Step-Growth Polymerisation FAQ
Why does step-growth need such high conversion for high molar mass?
Because in step-growth every functional group has to react to link chains, and the Carothers equation DPn = 1/(1 - p) is brutally sensitive near p = 1: p = 0.90 gives DP = 10, p = 0.99 gives DP = 100, p = 0.999 gives DP = 1000. Below ~99% conversion you only have oligomers. That is very different from chain-growth, where high molar mass appears almost immediately.
How does a stoichiometric imbalance limit the chain length?
If one monomer is in excess, chains eventually have that monomer's group on both ends and cannot grow further once the deficient monomer is exhausted. The imbalance form DPn = (1 + r)/(1 + r - 2rp) captures this: even at p → 1 the DP is capped at (1 + r)/(1 - r). A 1% excess (r = 0.99) caps DP near 199; a 2% excess near 99. So you need to weigh the monomers very accurately, and a monofunctional impurity has the same capping effect.
What is the difference between polycondensation and polyaddition?

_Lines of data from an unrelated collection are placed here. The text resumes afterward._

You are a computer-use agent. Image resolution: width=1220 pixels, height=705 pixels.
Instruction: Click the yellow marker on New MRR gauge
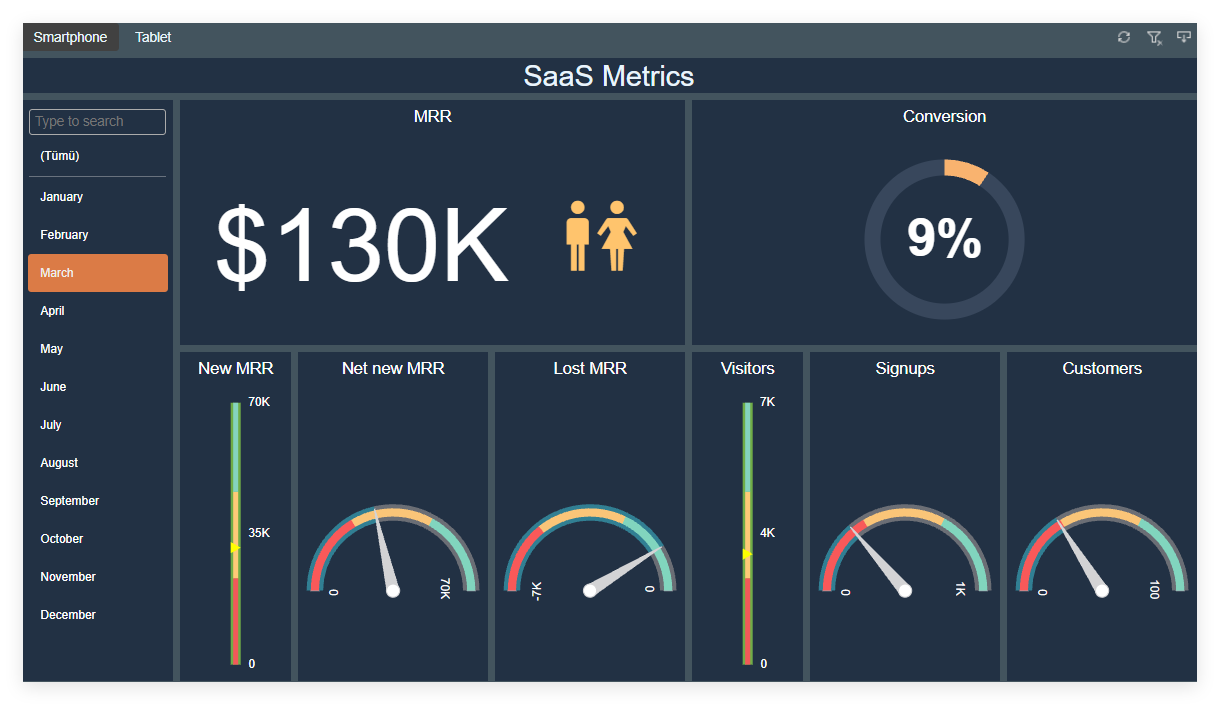[235, 547]
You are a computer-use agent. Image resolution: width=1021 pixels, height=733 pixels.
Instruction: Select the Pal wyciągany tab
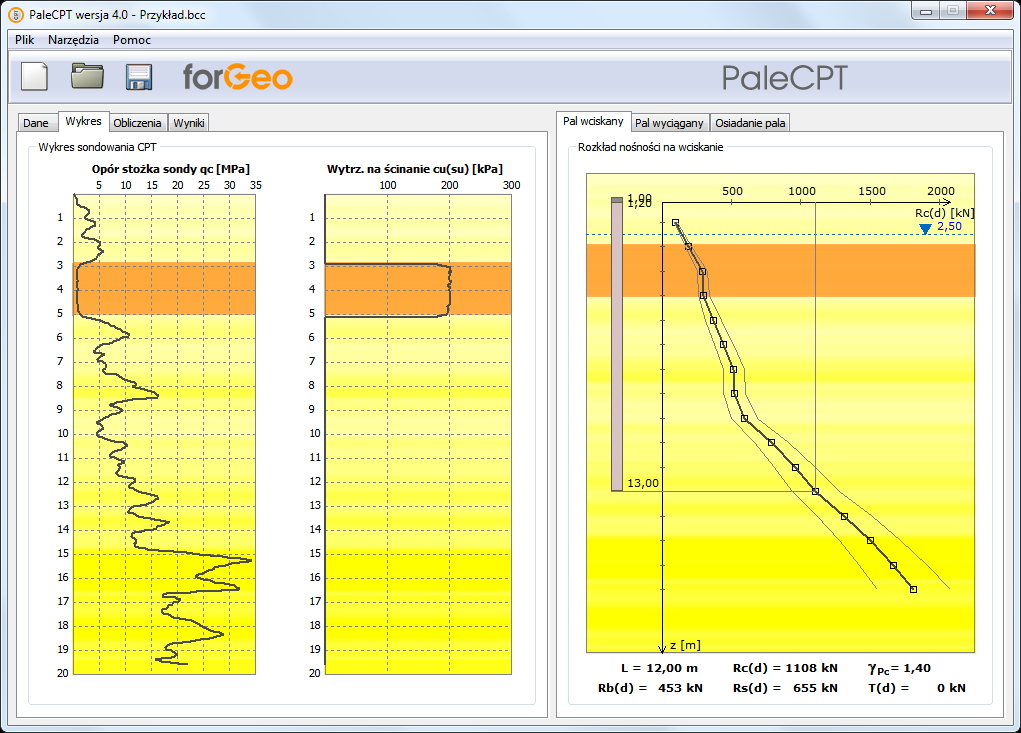pyautogui.click(x=669, y=123)
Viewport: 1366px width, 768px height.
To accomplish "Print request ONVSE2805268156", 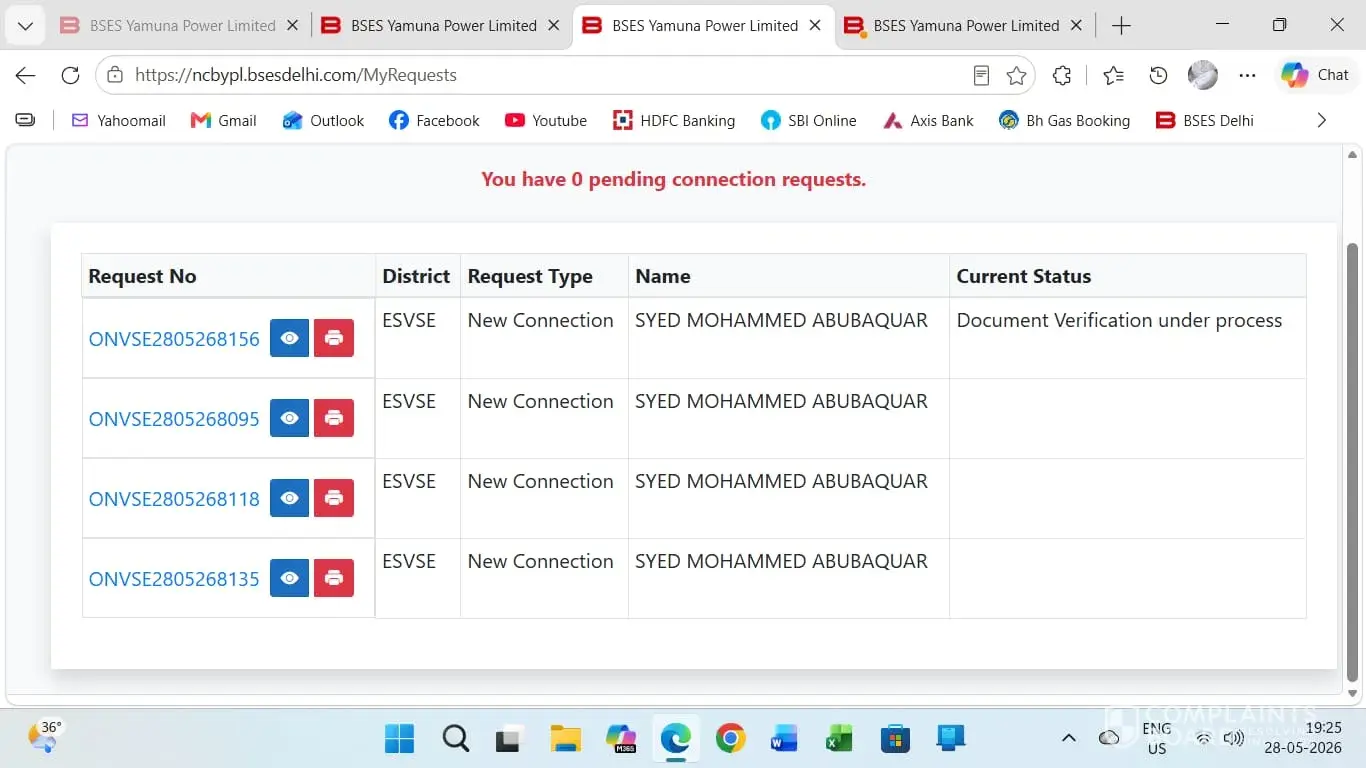I will pos(334,338).
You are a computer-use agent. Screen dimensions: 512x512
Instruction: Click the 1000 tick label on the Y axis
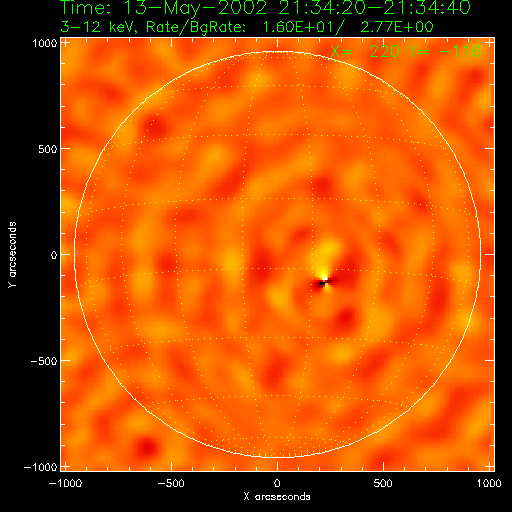(x=45, y=43)
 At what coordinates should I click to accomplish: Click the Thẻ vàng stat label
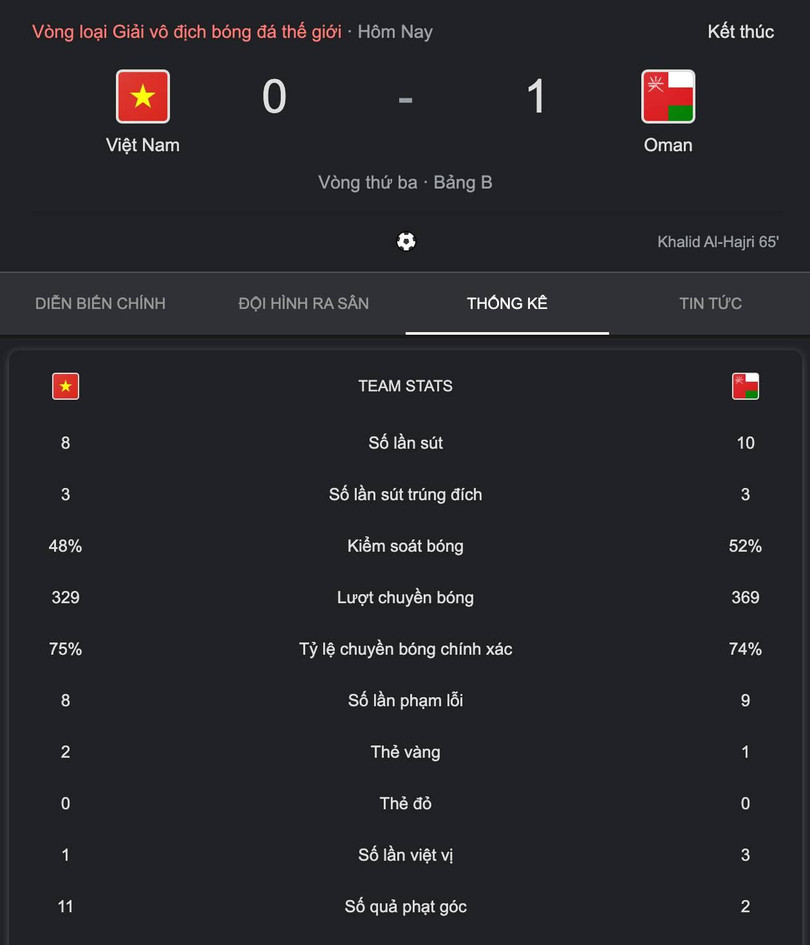tap(405, 752)
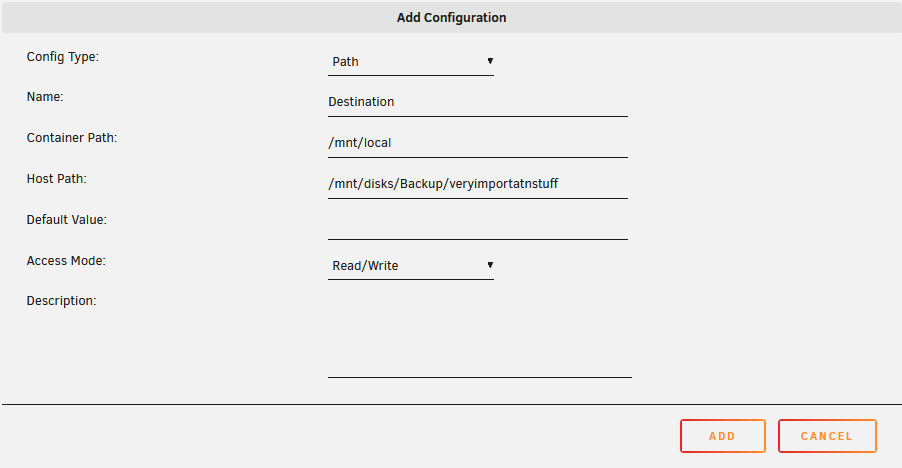Select the Host Path input with /mnt/disks/Backup
The image size is (902, 468).
click(477, 184)

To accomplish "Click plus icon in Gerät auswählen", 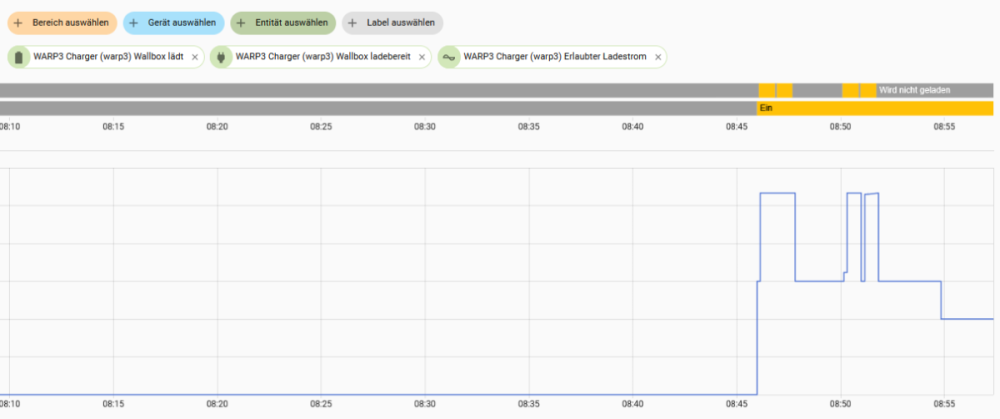I will click(x=134, y=22).
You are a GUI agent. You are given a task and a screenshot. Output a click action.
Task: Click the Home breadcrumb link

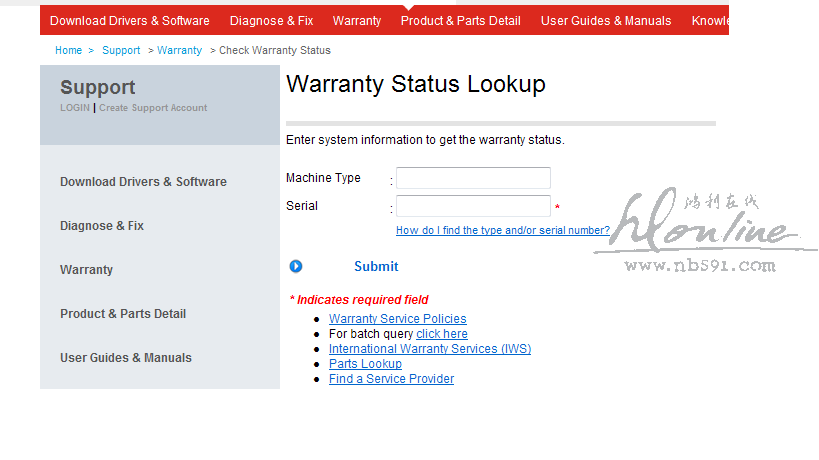[x=69, y=50]
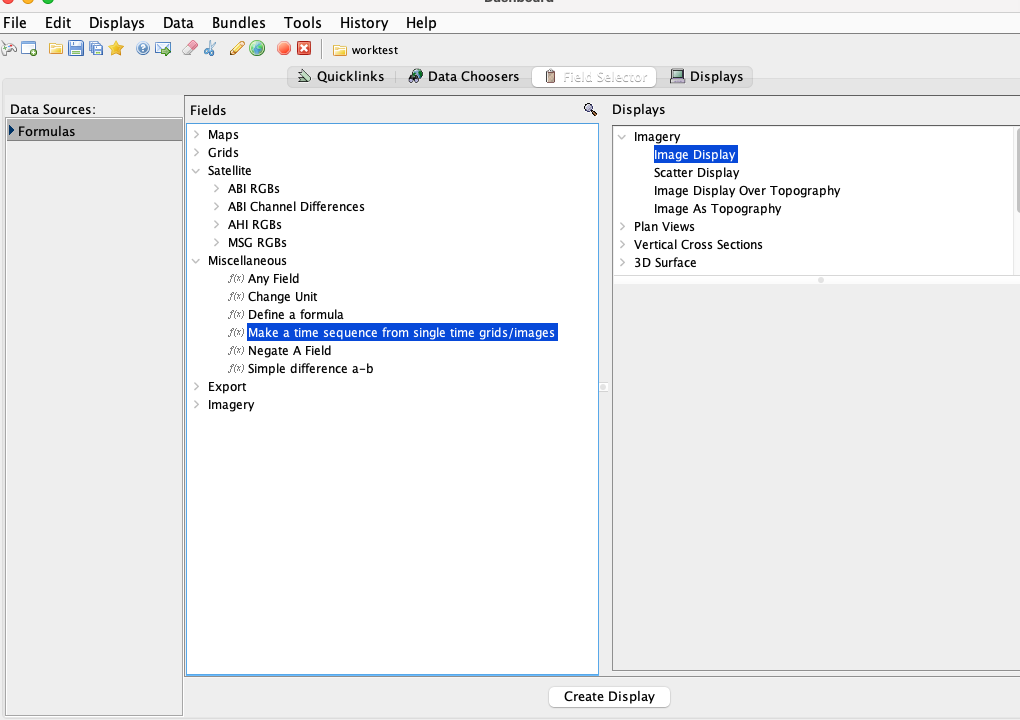Click the blue floppy disk save icon
This screenshot has height=720, width=1020.
[x=76, y=49]
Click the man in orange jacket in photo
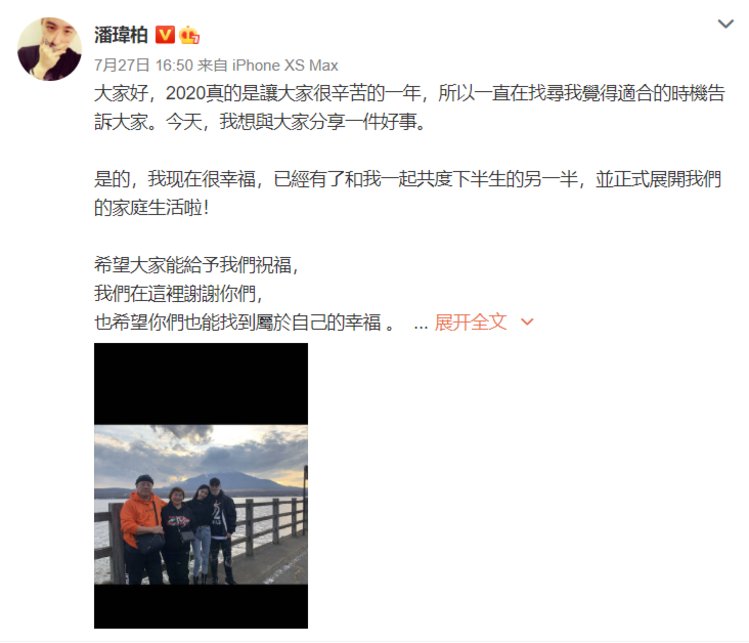Screen dimensions: 749x643 pyautogui.click(x=141, y=529)
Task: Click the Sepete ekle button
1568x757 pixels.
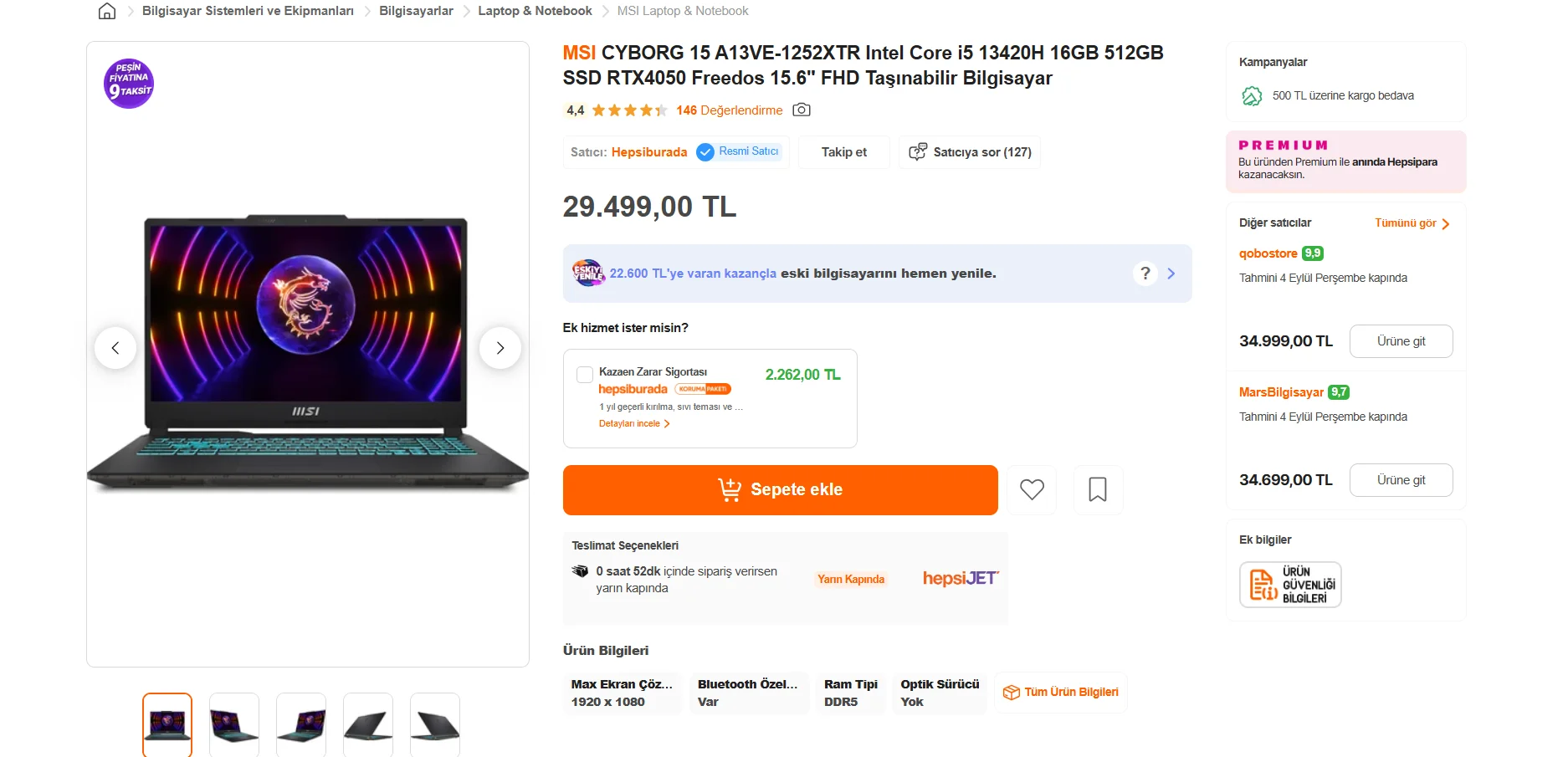Action: pos(780,489)
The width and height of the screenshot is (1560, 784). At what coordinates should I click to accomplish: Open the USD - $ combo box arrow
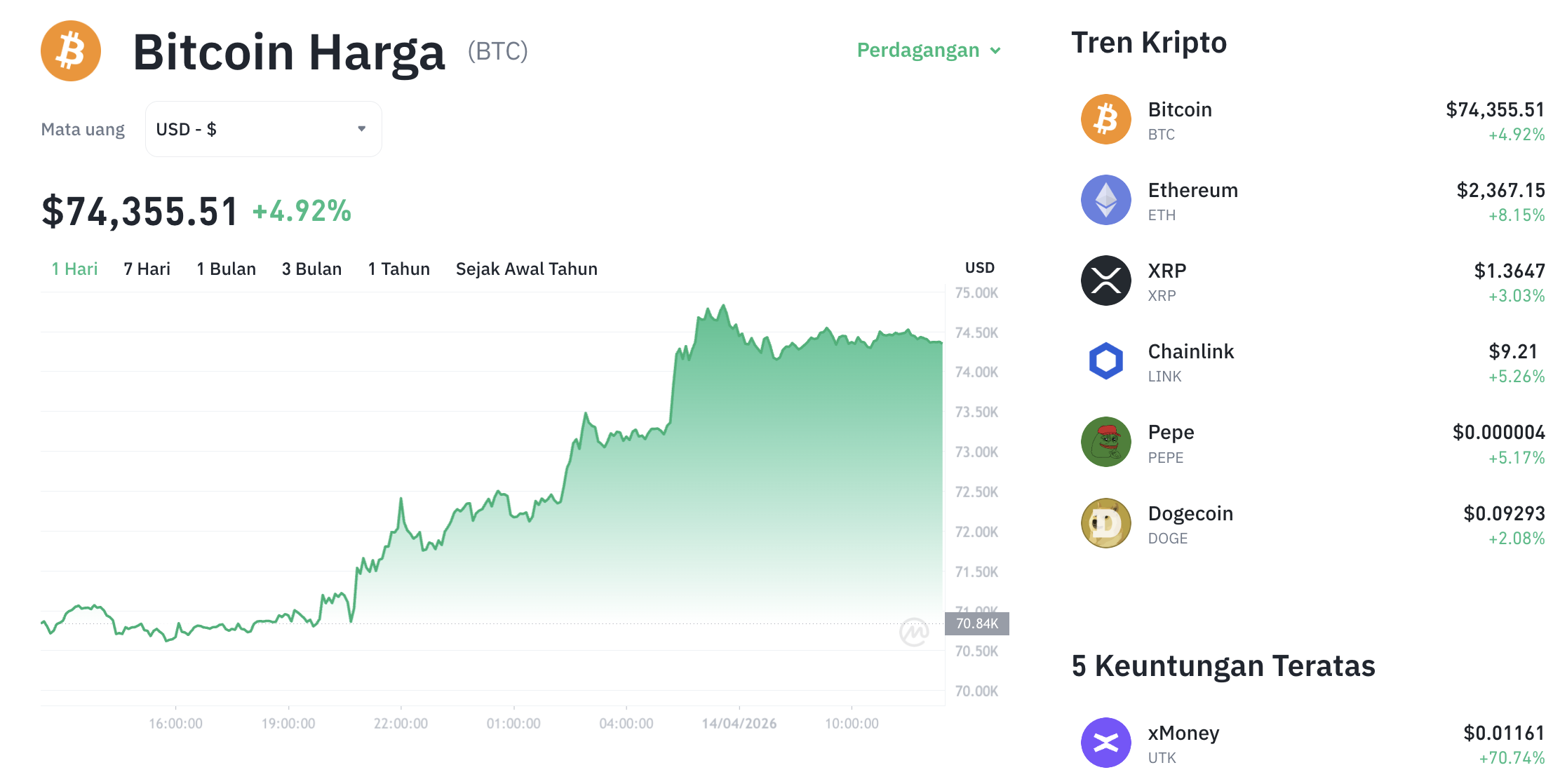tap(362, 128)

Both are step-growth, but polycondensation expels a small molecule at each linkage (water in polyester and polyamide formation), whereas polyaddition forms the bond with no by-product. Polyurethane (isocyanate + alcohol) is the classic polyaddition — 100% atom economy for the linkage — while PET and the nylons are polycondensations. Naming the right category and its by-product is a common short-answer mark.
Can Sia help me with Carothers calculations and step-growth mechanisms?
Yes. Sia can walk you through DPn = 1/(1 - p) and the stoichiometric-imbalance form, tabulate DP and Đ against conversion, and check your esterification or amidation mechanism arrows. It explains the method and checks your reasoning step by step; it does not do graded assessment for you, and University of Sydney academic-integrity rules apply.
Exam move
Make the Carothers equation reflexive: DPn = 1/(1 - p) for the balanced case, Đ = 1 + p for the dispersity, and DPn = (1 + r)/(1 + r - 2rp) when the monomers are off stoichiometry. Practise both levers — a table of DP against p (0.90, 0.99, 0.999) and against r — so you can instantly see why step-growth needs high conversion and near-perfect stoichiometry. Alongside the maths, keep a compact map of the commodity step-growth polymers: monomers, whether it is polycondensation (by-product) or polyaddition (none), and one structural feature (Kevlar's H-bonding, polyurethane's CO2-blown foam). Exam questions typically bolt a Carothers calculation onto a 'name the polymer and draw the linkage' part, so rehearse the two together from the Week 8 tutorial.